E. Coli as Microbial Cell Factories
The bacteria E. coli and its numerous strains are widely used molecular biology ans has become as one of the first efficient cell models used asmicrobial cell factories for the production of recombinant proteins, biofuels, and various other chemicals. E. coli features a natural ability to produce several compounds, which has been improved by bio-engineering and genetic modifications. For instance, by transferring heterologous enzymes, the capability of E.coli to produce numerous products has been modified in order to develop new biosynthetic pathways.

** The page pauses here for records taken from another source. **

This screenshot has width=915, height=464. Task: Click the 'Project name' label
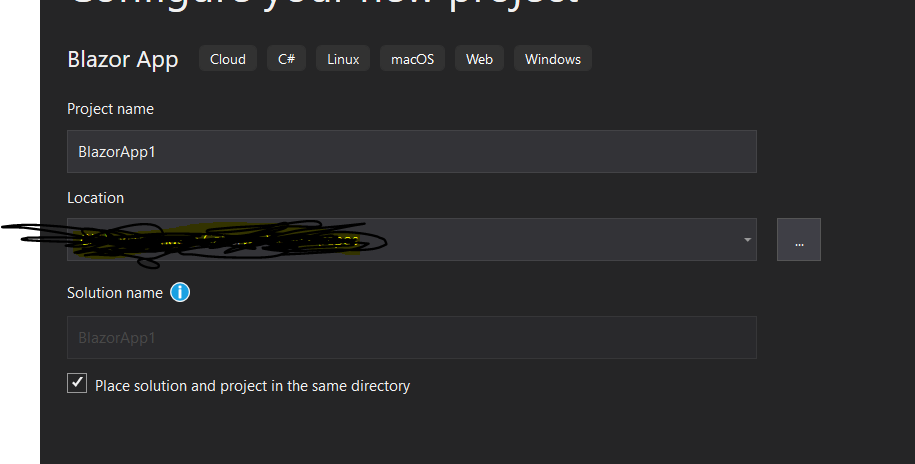[110, 109]
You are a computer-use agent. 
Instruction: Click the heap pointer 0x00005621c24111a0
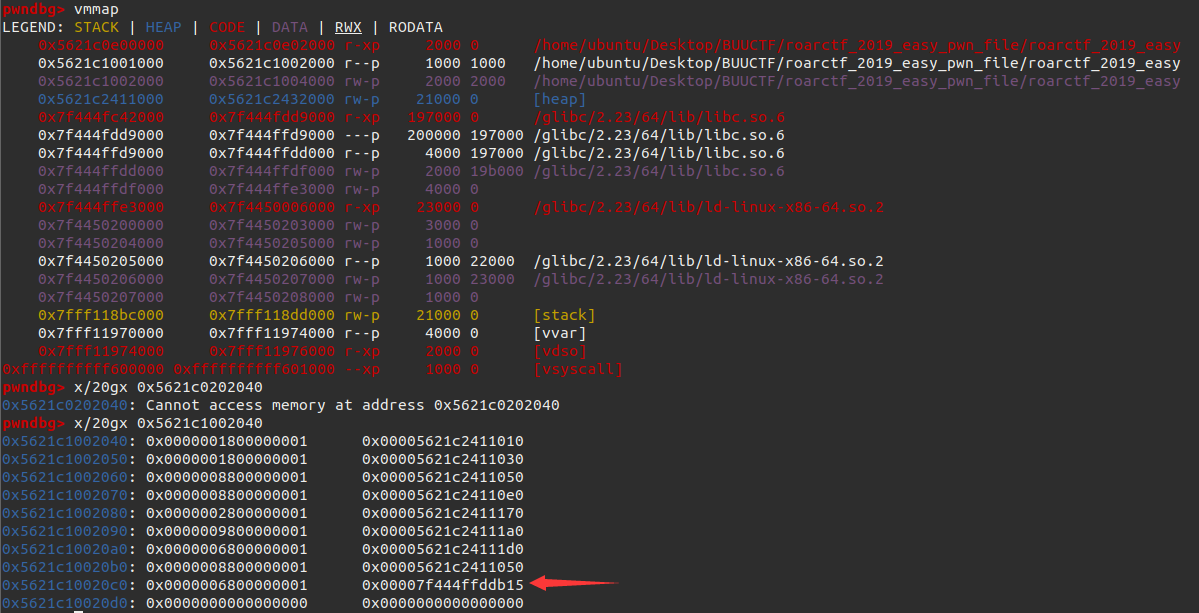[442, 531]

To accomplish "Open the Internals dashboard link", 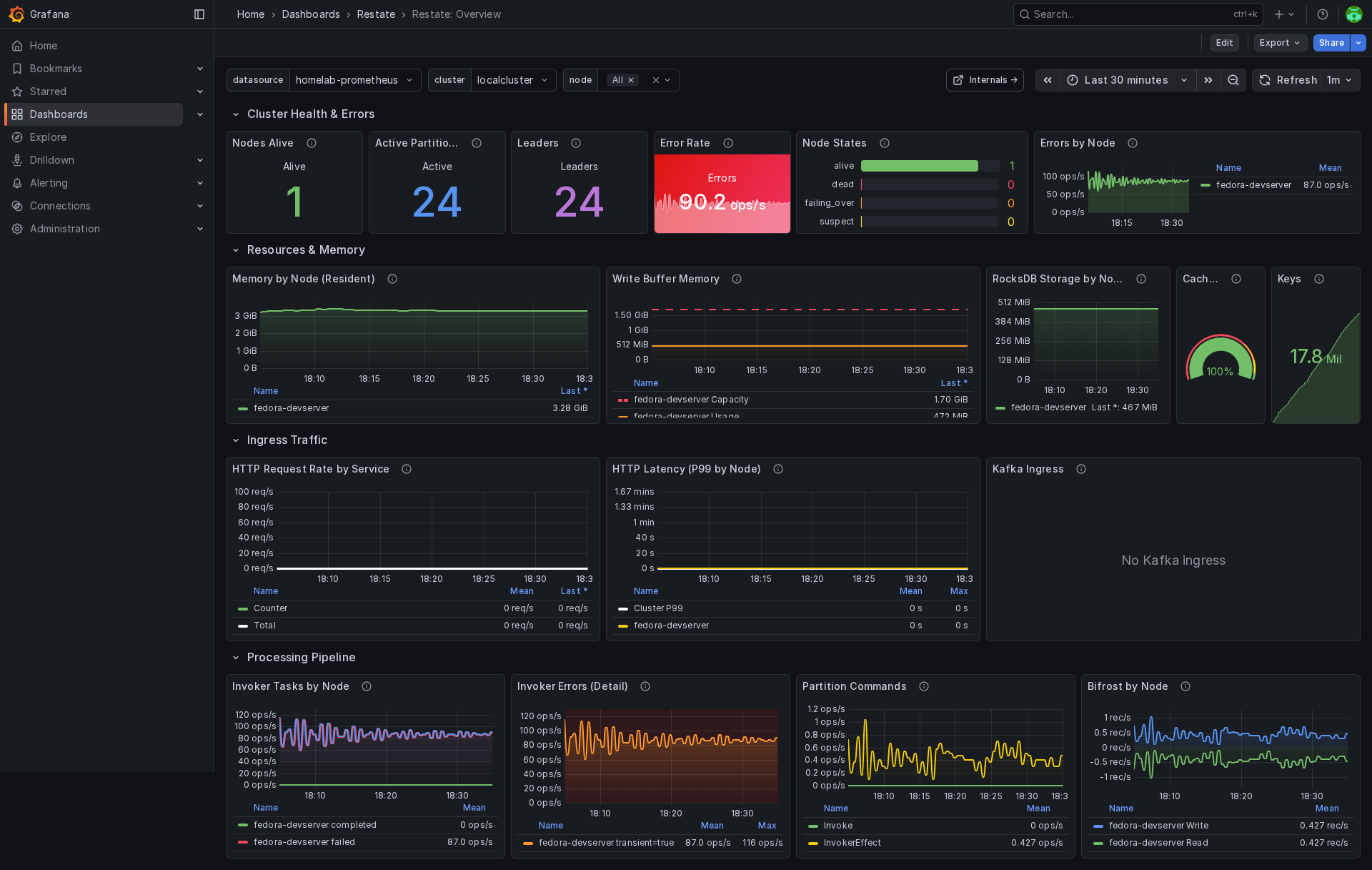I will coord(985,80).
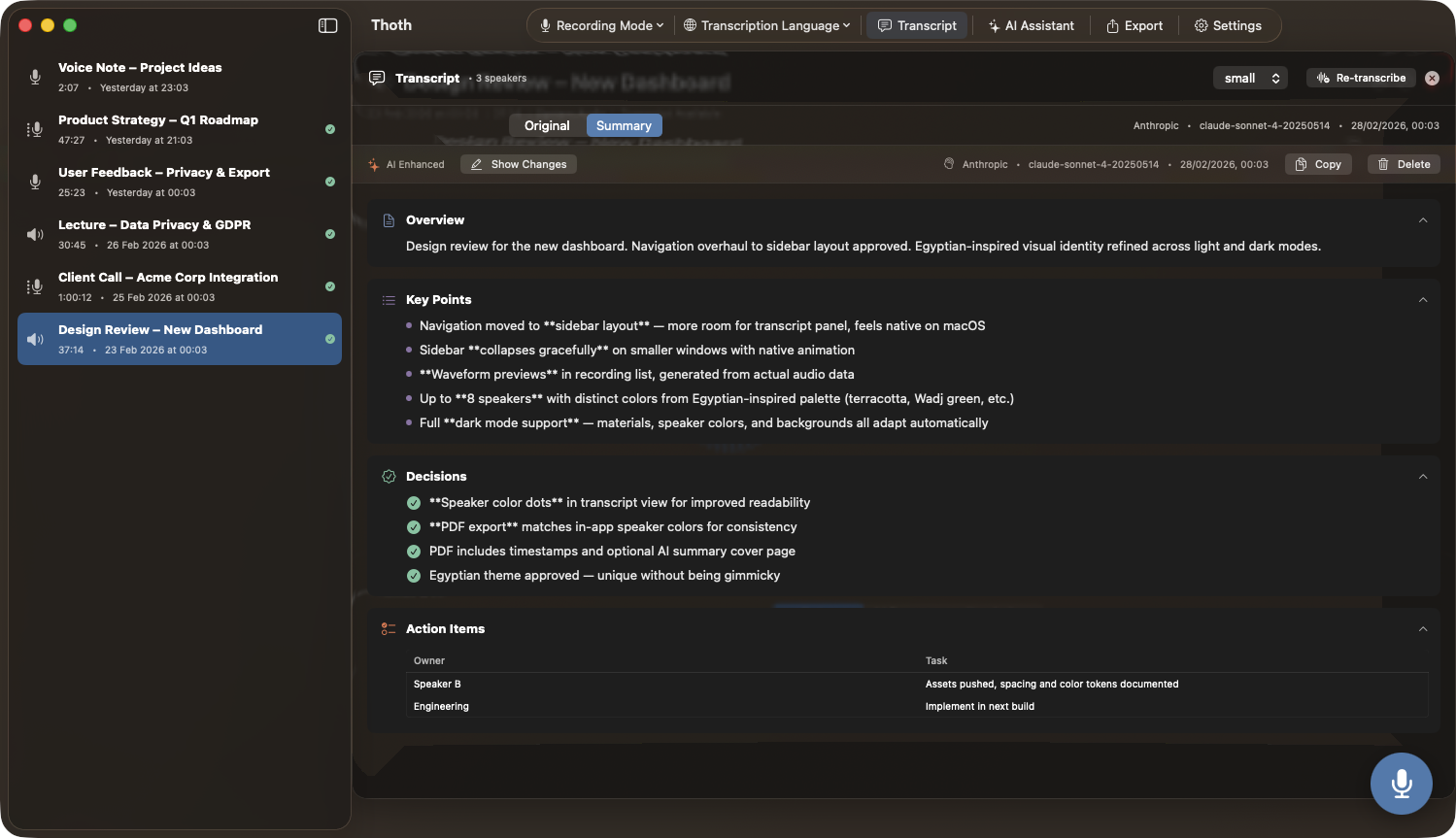
Task: Select the Summary segment
Action: [x=624, y=125]
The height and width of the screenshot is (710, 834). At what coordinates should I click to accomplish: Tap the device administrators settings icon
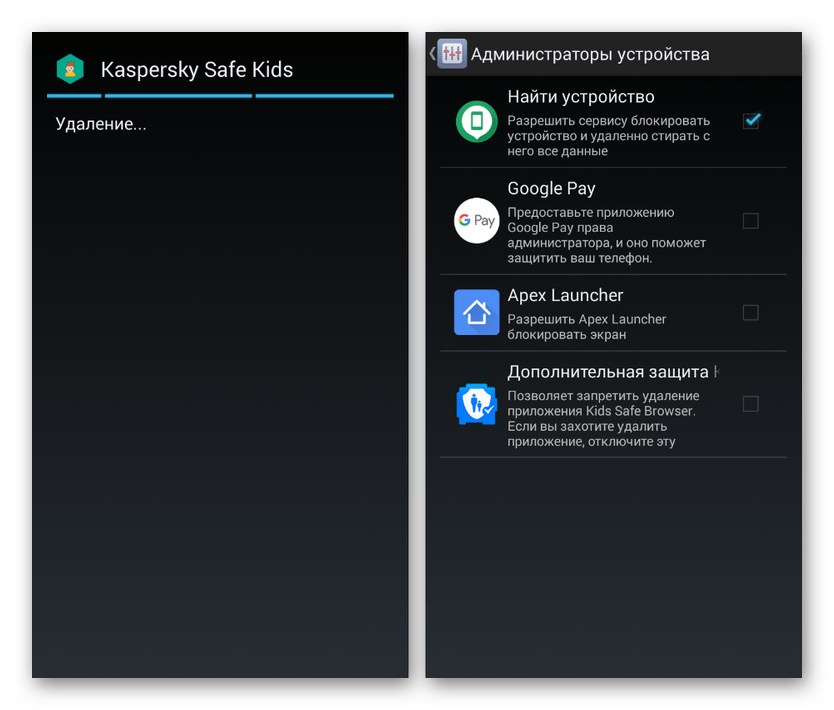pos(452,54)
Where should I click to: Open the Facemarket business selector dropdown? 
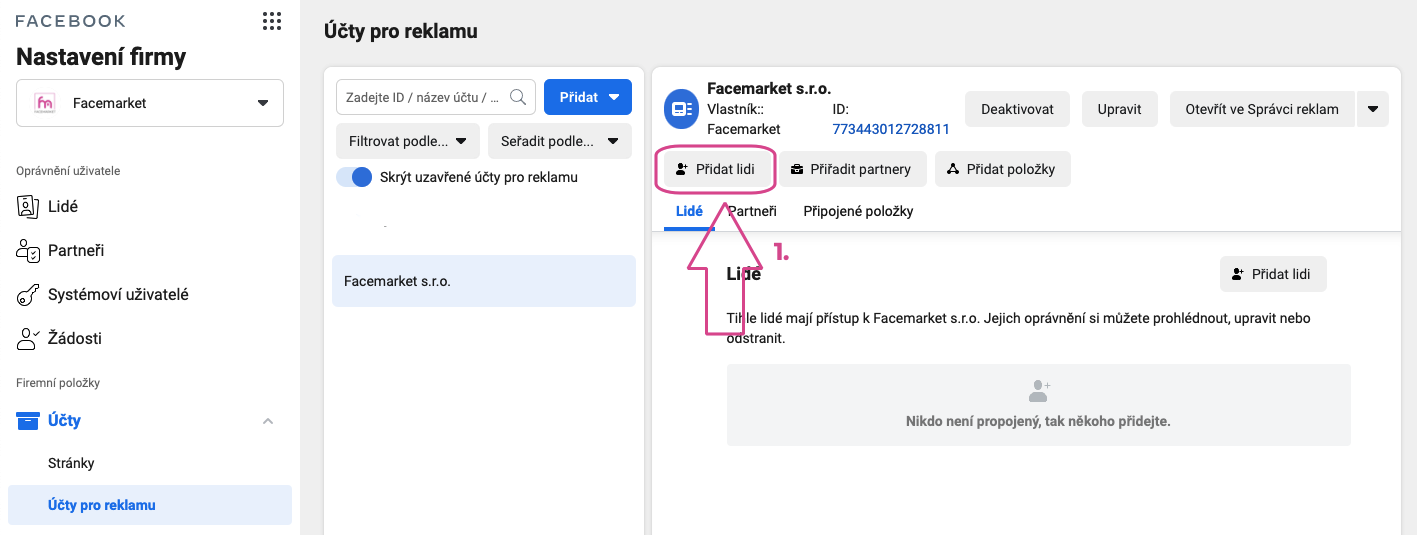click(x=150, y=103)
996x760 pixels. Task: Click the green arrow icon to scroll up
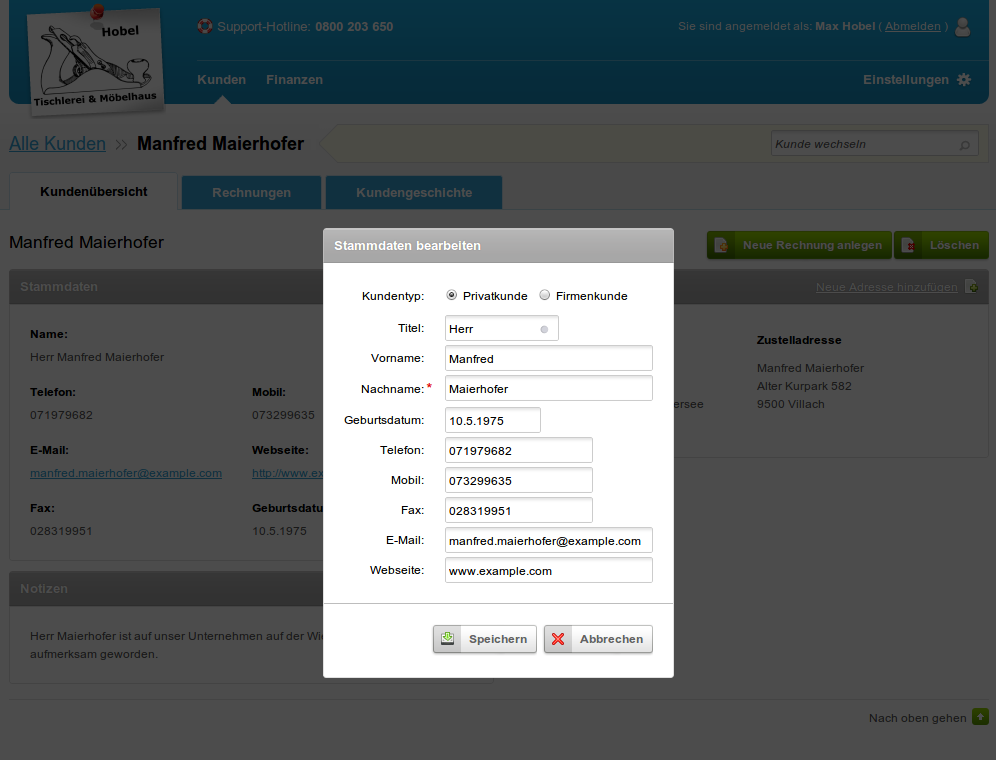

(Antonio Valle, Jorge Bolívar: Chapter 8 – Escherichia coli, the workhorse cell factory for the production of chemicals. In: Editor(s): Vijai Singh, Microbial Cell Factories Engineering for Production of Biomolecules, Academic Press, 2021. 115-137.)
Streptomyces as Microbial Cell Factories
Streptomyces is the largest group of actinomycetes; Streptomyces species are widespread in aquatic and terrestrial ecosystems. Members of Streptomyces genus are of commercial interest because of their capacity to produce a tremendous number of biomolecules and bioactive secondary metabolites. It produces clinically useful antibiotics such as tetracyclines, aminoglycosides, macrolides, chloramphenicol, and rifamycins. In addition to antibiotics, Streptomyces also produce other highly valuable pharmaceutical products including anticancer, immunostimulatory, immunosuppressive, antioxidative agents, insecticides, and antiparasitic drugs, which have broad medical and agricultural applications.
Streptomyces species produce a range of enzymes that is medically important, including L-asparaginase, uricase, and cholesterol oxidase. Many actinomycetes can produce industrially important enzymes as cellulases, chitinases, chitosanases, α-amylase, proteases, and lipases. Many actinomycetes can produce different pigments that are potentially good alternative of synthetic colors. Streptomyces species have great capacity to produce active surface biomolecules including bioemulsifiers and biosurfactants. Antidiabetic acarbose was produced by strains of Streptomyces via microbial fermentation. Species of Streptomyces have shown the ability to synthesize cholesterol synthesis inhibitors, like pravastatin. Recently, Streptomyces species can be used as environmentally friendly “nanofactories” for nanoparticles synthesis. Some Streptomyces species are a promising for vitamin B12 production.
(Noura El-Ahmady El-Naggar: Chapter 11 – Streptomyces-based cell factories for production of biomolecules and bioactive metabolites, In: Editor(s): Vijai Singh, Microbial Cell Factories Engineering for Production of Biomolecules, Academic Press, 2021. 183-234.)